Laryngoscopies in the obese: predicting problems and optimizing visualization

Adrianna M Hekiert, Jeff Mandel, Natasha Mirza
Annals of Otology, Rhinology, and Laryngology 2007, 116 (4): 312-6

OBJECTIVES: This pilot study was designed to 1) identify predictors of difficult laryngeal exposure in obese patients, 2) develop strategies for efficient intubation and intraoperative visualization of the glottis, and 3) devise perioperative protocols for difficult laryngoscopies.
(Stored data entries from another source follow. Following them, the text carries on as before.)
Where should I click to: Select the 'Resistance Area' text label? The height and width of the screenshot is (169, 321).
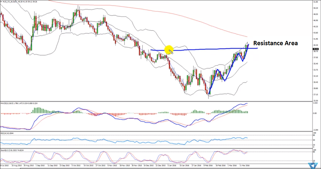point(275,43)
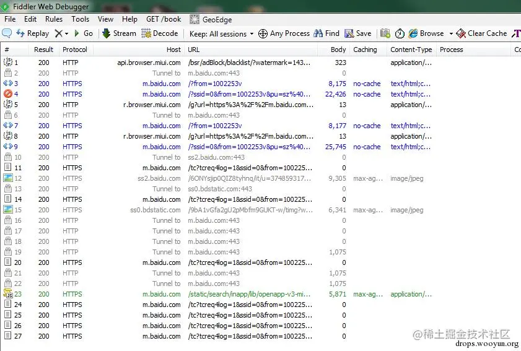Click the GeoEdge menu item
The image size is (521, 351).
click(211, 20)
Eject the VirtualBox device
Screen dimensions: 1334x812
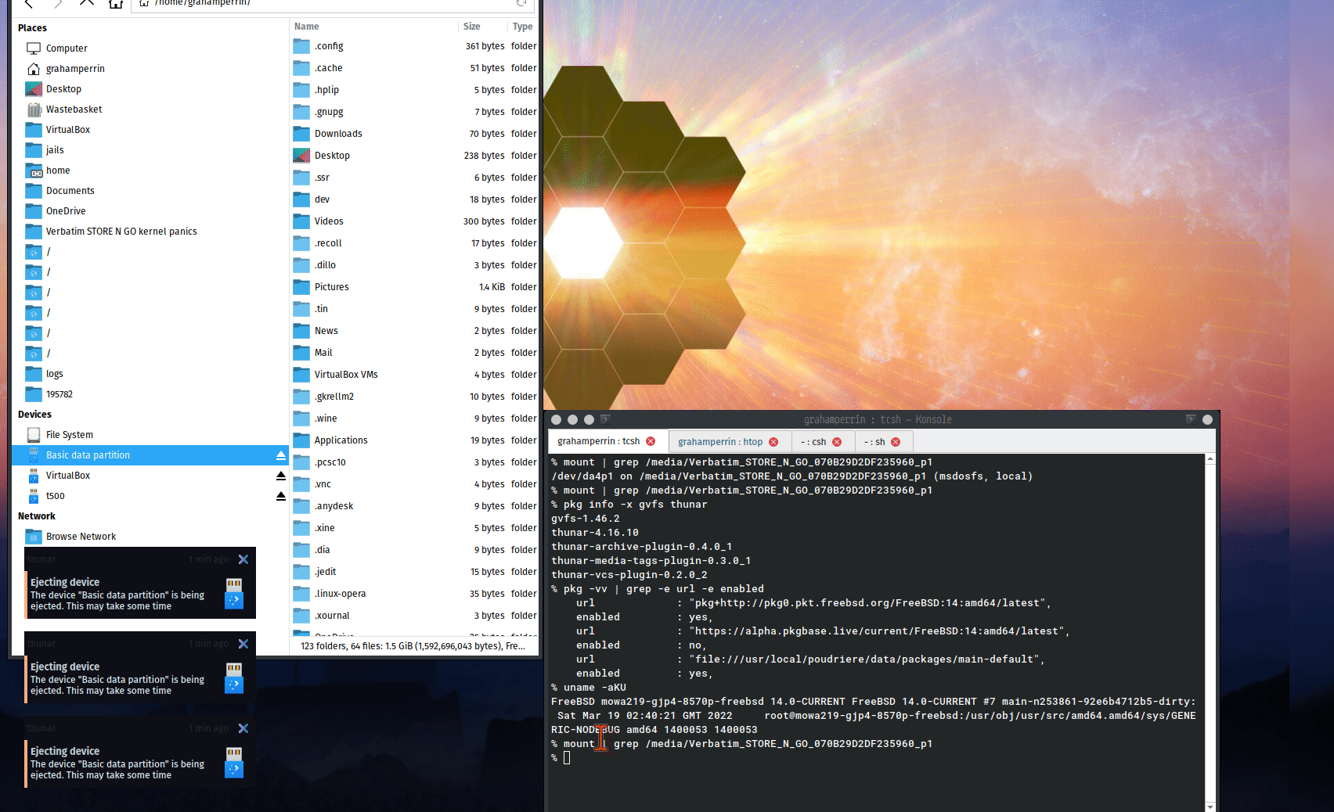coord(281,476)
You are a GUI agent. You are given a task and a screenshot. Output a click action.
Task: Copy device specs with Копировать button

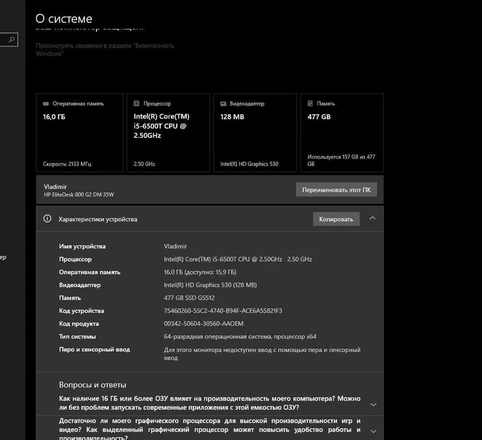click(336, 219)
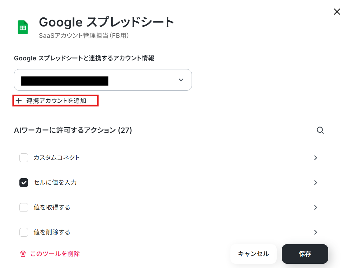The width and height of the screenshot is (344, 268).
Task: Click the trash icon for tool deletion
Action: (x=23, y=254)
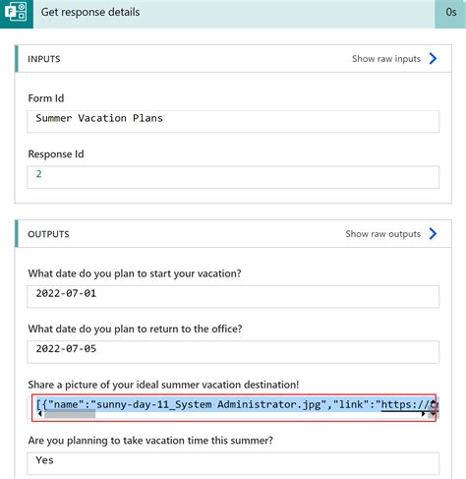Click the Yes output field
The height and width of the screenshot is (479, 466).
point(233,463)
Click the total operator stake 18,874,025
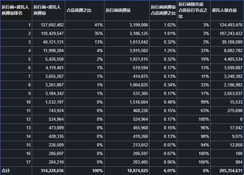Image resolution: width=244 pixels, height=175 pixels. (x=136, y=170)
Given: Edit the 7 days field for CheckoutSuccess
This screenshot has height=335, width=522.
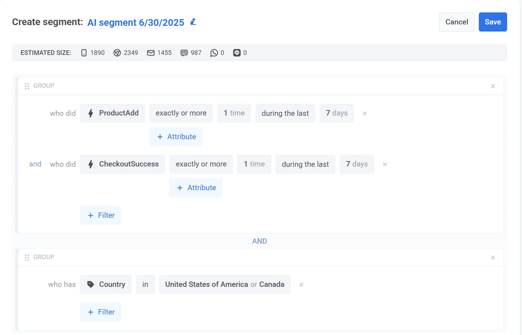Looking at the screenshot, I should (x=357, y=164).
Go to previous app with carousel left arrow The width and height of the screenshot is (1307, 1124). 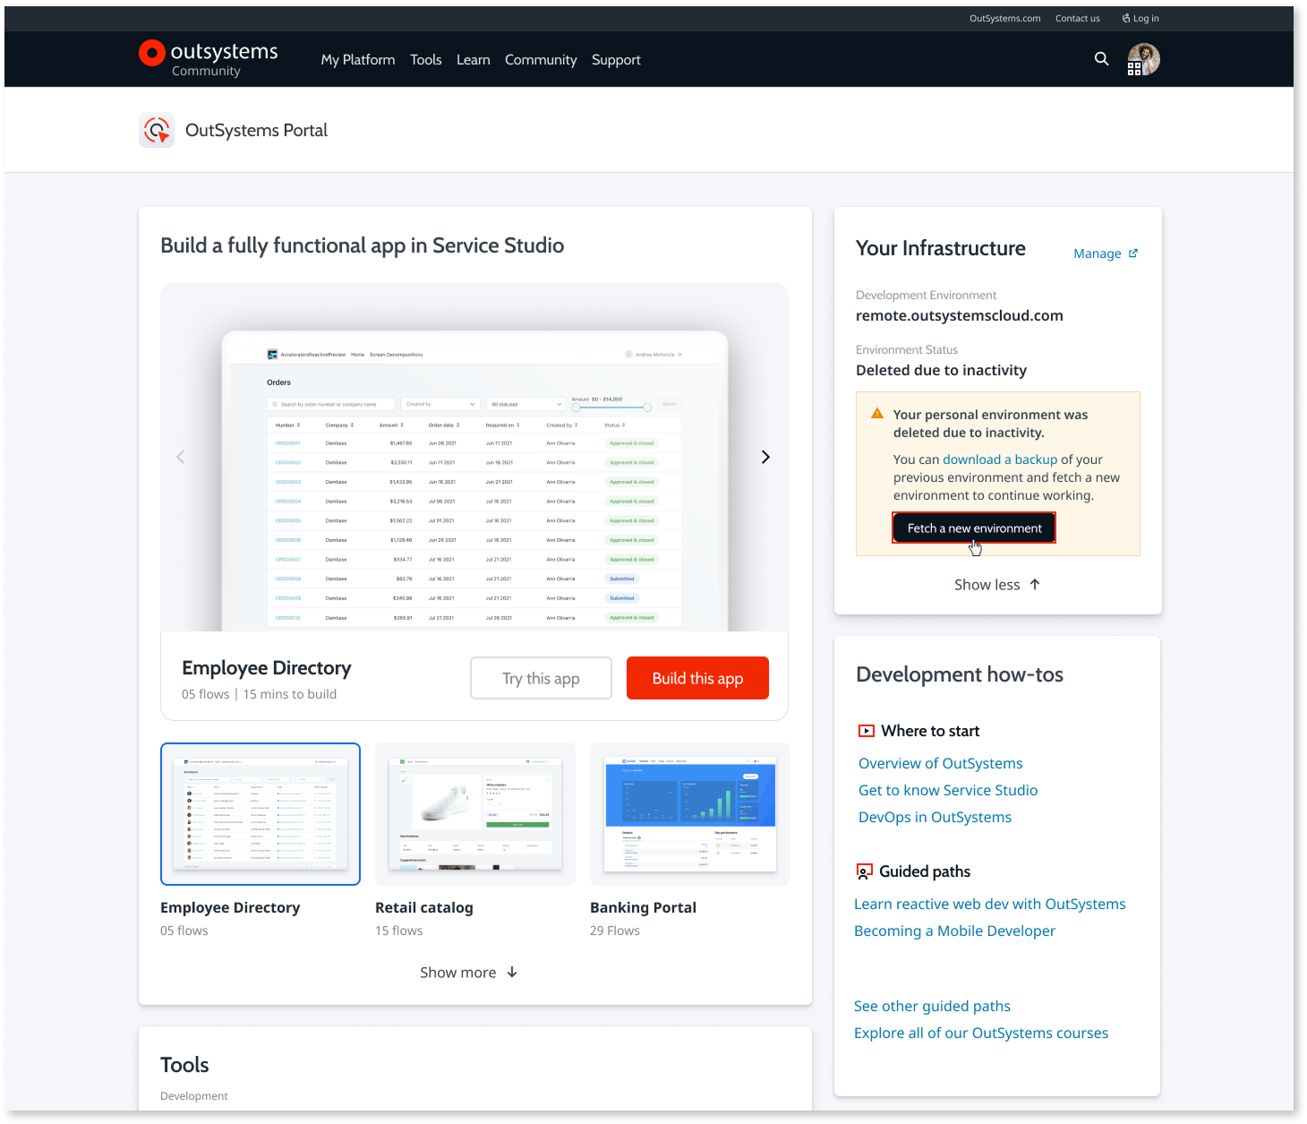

METHODS: We undertook a retrospective study over a 1-year period of 14 consecutive patients with a body mass index of more than 30 kg/M2 who underwent elective direct laryngoscopy under general anesthesia. Measurements of height, weight, neck circumference, Mallampati score, and Cormack-Lehane classification of the airway were recorded. Problems encountered during anesthesia induction and emergence were also noted. The laryngologist recorded on a visual analog scale the degree of difficulty encountered in obtaining a binocular stereoscopic view and magnification, illumination, and suspension.

RESULTS: Anatomic challenges during difficult laryngoscopy included decreased neck extension, redundant folds of tissue in the oropharynx and hypopharynx, and upper airway collapsibility. Overall, there was an association between the incidence of difficult laryngeal exposure and the Cormack-Lehane score (r = .57; p = .03), but the Mallampati score was of limited utility to the laryngologist. Neck size in female patients correlated with the Cormack-Lehane score (p = .02). Neither weight nor body mass index were predictive of a difficult laryngeal exposure. Straight blade laryngoscopes with a distal flange allowed greater depth of insertion and provided the best visualization of the glottis.

CONCLUSIONS: An appropriate clinical examination may help predict a difficult airway. However, further studies are warranted to fully characterize the anatomic predictors of a difficult laryngeal exposure.